A good and informative article, thank you marinero.
You may also be interested to know that Santiago de Compostela in fact ranks as one of the top three Christian sites for pilgrims in the world along with Rome and Jerusalem. A point in favour of its credence at the burial place of St. James was, that of the three bodies found, one had its head under its arm indicating its decapitation.
Living in close proximity to this wonderful cultural heritage, I have found that the usual view most people here prefer is that Compostela was derived from the Latin 'Campus Stellae', meaning field of stars, in recognition of those seen during the discovery of the tomb. Although the origen will probably remain forever elusive, this meaning is certainly more attractive than a plain old burial field.
Another belief widely held in the 11th century AD was that it derived from the Latin 'Compositum tellus' or 'well situated ground, but "Field of Stars" wins hands down from a PR perspective!
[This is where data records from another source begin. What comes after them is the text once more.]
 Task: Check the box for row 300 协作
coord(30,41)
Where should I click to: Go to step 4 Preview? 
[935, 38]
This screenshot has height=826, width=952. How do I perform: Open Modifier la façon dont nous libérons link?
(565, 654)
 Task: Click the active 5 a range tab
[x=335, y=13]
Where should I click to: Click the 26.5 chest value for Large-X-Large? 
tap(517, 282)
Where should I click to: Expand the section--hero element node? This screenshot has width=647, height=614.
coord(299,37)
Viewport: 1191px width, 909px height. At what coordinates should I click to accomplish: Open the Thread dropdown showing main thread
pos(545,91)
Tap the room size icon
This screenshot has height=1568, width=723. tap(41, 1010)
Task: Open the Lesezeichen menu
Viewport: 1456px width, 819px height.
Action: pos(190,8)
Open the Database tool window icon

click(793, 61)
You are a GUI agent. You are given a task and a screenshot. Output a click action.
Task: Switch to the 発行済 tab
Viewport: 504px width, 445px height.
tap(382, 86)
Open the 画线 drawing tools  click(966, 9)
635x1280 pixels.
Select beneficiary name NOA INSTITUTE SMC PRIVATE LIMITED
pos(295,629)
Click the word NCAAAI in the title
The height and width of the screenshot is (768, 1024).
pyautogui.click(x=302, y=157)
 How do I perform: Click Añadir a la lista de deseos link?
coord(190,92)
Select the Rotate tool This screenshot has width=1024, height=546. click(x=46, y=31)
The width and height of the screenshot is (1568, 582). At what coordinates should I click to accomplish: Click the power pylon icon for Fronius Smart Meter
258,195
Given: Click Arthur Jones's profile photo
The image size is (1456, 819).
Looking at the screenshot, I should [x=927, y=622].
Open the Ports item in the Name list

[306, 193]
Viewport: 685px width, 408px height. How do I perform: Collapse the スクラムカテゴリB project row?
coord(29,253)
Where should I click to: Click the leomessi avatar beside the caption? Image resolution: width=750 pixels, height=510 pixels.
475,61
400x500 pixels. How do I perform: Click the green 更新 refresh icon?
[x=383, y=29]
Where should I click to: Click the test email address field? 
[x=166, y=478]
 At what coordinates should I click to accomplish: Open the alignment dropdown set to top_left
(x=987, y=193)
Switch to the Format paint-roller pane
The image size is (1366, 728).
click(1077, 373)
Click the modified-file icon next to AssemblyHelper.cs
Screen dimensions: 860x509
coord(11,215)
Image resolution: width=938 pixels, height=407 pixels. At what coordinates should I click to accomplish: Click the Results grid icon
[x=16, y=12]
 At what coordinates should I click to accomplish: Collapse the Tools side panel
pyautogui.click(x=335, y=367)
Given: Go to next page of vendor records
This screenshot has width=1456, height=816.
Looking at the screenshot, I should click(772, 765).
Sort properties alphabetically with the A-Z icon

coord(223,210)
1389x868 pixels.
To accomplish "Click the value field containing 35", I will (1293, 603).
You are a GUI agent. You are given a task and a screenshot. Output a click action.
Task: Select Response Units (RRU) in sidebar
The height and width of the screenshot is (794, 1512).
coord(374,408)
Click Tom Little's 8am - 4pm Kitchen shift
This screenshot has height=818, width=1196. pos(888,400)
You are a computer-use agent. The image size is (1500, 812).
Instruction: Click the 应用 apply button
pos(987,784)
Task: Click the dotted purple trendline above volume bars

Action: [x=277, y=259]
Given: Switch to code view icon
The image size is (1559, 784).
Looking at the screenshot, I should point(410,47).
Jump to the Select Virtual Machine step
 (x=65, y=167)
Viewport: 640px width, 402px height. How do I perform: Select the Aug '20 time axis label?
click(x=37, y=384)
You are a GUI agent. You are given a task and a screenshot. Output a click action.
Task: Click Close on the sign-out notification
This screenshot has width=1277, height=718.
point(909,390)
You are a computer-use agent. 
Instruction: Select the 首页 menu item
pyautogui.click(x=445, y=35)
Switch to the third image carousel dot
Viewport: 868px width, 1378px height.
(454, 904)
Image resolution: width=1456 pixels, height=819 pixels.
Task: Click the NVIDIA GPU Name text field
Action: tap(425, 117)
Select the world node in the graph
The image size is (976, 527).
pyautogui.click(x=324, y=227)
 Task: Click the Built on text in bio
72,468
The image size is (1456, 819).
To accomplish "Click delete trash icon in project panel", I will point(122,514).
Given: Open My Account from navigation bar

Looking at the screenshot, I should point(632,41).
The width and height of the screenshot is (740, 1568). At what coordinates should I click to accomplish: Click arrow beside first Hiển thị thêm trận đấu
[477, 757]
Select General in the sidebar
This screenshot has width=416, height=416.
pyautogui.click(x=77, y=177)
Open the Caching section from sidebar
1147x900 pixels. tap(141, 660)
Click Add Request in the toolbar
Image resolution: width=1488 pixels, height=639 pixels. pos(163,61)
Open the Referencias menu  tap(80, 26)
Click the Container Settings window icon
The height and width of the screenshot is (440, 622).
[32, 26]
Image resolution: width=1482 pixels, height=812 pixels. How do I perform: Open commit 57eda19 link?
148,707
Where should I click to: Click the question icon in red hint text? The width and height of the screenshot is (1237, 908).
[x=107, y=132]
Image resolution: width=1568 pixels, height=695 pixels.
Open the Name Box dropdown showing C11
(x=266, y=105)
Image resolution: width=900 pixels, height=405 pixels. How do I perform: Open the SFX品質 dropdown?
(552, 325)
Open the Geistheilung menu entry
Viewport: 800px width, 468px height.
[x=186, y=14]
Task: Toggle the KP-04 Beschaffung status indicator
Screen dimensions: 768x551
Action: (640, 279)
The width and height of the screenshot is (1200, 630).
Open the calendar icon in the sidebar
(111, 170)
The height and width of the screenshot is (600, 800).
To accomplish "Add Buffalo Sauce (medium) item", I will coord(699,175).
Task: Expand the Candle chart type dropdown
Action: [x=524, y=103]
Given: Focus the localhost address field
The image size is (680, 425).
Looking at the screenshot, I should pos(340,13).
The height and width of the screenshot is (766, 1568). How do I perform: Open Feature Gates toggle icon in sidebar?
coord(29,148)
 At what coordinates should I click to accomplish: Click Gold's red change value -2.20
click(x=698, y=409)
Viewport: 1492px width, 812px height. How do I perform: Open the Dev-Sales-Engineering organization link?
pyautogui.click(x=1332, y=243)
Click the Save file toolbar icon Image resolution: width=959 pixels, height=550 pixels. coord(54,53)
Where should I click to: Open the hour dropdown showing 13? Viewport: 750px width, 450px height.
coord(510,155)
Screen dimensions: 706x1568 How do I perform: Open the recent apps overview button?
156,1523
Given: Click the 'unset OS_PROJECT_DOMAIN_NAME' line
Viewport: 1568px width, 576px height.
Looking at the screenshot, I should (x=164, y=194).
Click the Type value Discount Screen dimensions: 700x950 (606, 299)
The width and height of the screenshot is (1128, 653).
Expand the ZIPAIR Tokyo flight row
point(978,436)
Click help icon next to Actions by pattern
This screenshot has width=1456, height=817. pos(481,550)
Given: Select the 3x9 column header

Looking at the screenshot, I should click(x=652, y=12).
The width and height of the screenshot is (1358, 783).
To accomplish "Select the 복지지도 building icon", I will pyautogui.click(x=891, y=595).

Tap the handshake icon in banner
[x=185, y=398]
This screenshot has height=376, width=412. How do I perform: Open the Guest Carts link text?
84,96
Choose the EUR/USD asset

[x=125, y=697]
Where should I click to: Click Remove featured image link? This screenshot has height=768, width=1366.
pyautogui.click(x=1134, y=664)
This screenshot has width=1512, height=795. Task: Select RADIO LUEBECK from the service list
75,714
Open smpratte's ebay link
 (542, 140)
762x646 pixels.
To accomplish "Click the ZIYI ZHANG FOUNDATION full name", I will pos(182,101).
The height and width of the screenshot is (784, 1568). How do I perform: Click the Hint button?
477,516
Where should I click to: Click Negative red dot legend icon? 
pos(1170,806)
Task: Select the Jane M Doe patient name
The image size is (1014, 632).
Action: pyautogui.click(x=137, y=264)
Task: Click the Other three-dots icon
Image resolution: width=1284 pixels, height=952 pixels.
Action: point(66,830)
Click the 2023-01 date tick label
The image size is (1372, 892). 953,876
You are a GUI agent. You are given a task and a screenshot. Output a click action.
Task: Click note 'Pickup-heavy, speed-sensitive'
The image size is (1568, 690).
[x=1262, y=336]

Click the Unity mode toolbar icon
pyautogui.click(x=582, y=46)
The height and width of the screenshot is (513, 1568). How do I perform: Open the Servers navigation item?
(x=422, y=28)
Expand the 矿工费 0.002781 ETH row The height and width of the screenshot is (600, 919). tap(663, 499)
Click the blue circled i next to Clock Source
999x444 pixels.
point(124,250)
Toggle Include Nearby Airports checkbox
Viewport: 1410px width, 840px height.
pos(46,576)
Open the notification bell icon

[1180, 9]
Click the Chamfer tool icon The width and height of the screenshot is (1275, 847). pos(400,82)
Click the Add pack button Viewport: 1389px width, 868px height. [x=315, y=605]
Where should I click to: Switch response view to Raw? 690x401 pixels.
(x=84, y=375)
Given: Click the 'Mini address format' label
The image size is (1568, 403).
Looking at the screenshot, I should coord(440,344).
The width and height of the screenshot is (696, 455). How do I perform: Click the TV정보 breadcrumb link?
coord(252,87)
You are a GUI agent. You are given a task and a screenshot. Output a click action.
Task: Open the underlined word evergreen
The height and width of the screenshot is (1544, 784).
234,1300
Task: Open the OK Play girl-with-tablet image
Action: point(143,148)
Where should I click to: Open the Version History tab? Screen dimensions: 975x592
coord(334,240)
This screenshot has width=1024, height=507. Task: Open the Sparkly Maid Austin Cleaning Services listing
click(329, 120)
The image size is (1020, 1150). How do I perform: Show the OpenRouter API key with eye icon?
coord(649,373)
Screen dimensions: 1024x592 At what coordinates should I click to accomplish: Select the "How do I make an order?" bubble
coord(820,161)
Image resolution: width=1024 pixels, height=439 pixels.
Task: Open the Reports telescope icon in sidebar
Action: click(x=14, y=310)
For those who intend walking along one of the Caminos this year and obtaining the Compostela certificate will find things altered because of current health regulations. An alternative to the Credencial de Peregrino (like a passport document) has been introduced in the form of a virtual passport (Credencial digital) where the proof of passage through the various places en route may be obtained though the scanning of a QR code. There is now also an online register for pilgrims to be able to provide all the details of the journey beforehand to reduce the contact with personnel at the cathedral on arrival. Hopefully that will reduce the queues especially in this year of Jacobeo 2021.

animate said:
10 May 2021 @ 21:09

Thank you migueldelnorte for adding a little more information to the article. Much appreciated.